Datura, or a Delusion We All SeeDatura, or a Delusion We All See by Leena Krohn

(Read as part of the Book Riot Readharder challenge 2018. Category: A single-sitting book.)

An anonymous woman in an anonymous (though clearly Nordic) city receives a flower for her birthday. She begins dosing herself with its seeds, to help her asthma. At the same time, she takes a job working for The New Anomalist, a magazine devoted to the uncanny and paranormal, whose publisher is always looking for a fresh (and profitable) angle. Datura is told as a series of vignettes – disordered notes, according to the narrator – of encounters with the uncanny. Some are under the aegis of the magazine – but others, increasingly, seem to be spontaneous, and the notes grow less and less reliable…
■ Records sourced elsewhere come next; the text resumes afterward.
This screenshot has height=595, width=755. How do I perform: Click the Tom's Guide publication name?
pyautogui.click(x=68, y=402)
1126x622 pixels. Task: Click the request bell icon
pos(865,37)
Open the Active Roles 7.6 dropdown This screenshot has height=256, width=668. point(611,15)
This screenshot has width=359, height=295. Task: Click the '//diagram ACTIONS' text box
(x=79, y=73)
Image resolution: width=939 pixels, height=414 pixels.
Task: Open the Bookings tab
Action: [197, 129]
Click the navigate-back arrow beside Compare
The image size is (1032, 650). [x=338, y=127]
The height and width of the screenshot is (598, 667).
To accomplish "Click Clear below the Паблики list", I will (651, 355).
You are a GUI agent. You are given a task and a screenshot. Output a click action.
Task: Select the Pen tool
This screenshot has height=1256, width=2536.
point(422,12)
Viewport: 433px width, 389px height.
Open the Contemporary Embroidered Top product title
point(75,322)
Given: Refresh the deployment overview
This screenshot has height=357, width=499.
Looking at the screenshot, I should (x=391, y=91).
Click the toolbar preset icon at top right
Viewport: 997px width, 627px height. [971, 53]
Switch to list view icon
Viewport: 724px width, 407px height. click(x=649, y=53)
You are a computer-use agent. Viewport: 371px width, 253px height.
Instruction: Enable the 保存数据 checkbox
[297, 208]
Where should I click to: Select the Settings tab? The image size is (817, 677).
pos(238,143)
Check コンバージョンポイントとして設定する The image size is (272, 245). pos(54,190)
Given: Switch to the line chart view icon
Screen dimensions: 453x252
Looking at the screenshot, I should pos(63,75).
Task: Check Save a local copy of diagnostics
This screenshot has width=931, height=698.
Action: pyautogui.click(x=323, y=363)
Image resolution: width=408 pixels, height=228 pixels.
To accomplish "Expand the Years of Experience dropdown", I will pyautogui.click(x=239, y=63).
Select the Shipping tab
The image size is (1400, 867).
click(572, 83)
Datura is the first work I’ve read by Finnish writer Leena Krohn. Her prose – at least in this elegant, inobtrusive translation – has the brevity and clarity I’ve begun to associate with Scandinavian writers, which helps the more haunting and uncanny elements of the story linger all the better, as you gradually absorb the unpleasant implications of drily recorded incidents. What most reviewers seem not to have mentioned is that Datura is also a very funny story about work and journalism – the misery of the narrator as she chases down delusional non-stories on the whim of her editor will resonate with anyone who’s had pages to fill, or been involved in the filling of them.

The tonal mix – weirdness continually undercut by incidents which make the weird seem ridiculous – is the heart of Datura’s ambiguity. As is made clear from the first chapter, the narrator is being slowly poisoned by her self-medication regime. As is not made clear, it’s up to the reader to work out – or decide for themselves, or refuse to decide for that matter – which of the subsequent episodes she records is a dislocation from reality induced by the seeds; which are simply encounters with the credulous, desperate, and crankish; and which may sit somewhere in the middle. Of course it’s possible to take the entire novel as a realistic portrait of mental degeneration. It’s also entirely feasible not to. The people the narrator meets, in general, want there to be more to reality than it appears, whether their explorations are scientific, spiritual, or just somewhat unhappy. In her unknowing experiments, the narrator begins to confirm some of what her subjects believe. But as many a weird fiction protagonist before her has found, the truth of these discoveries is not worth the consequences of making them.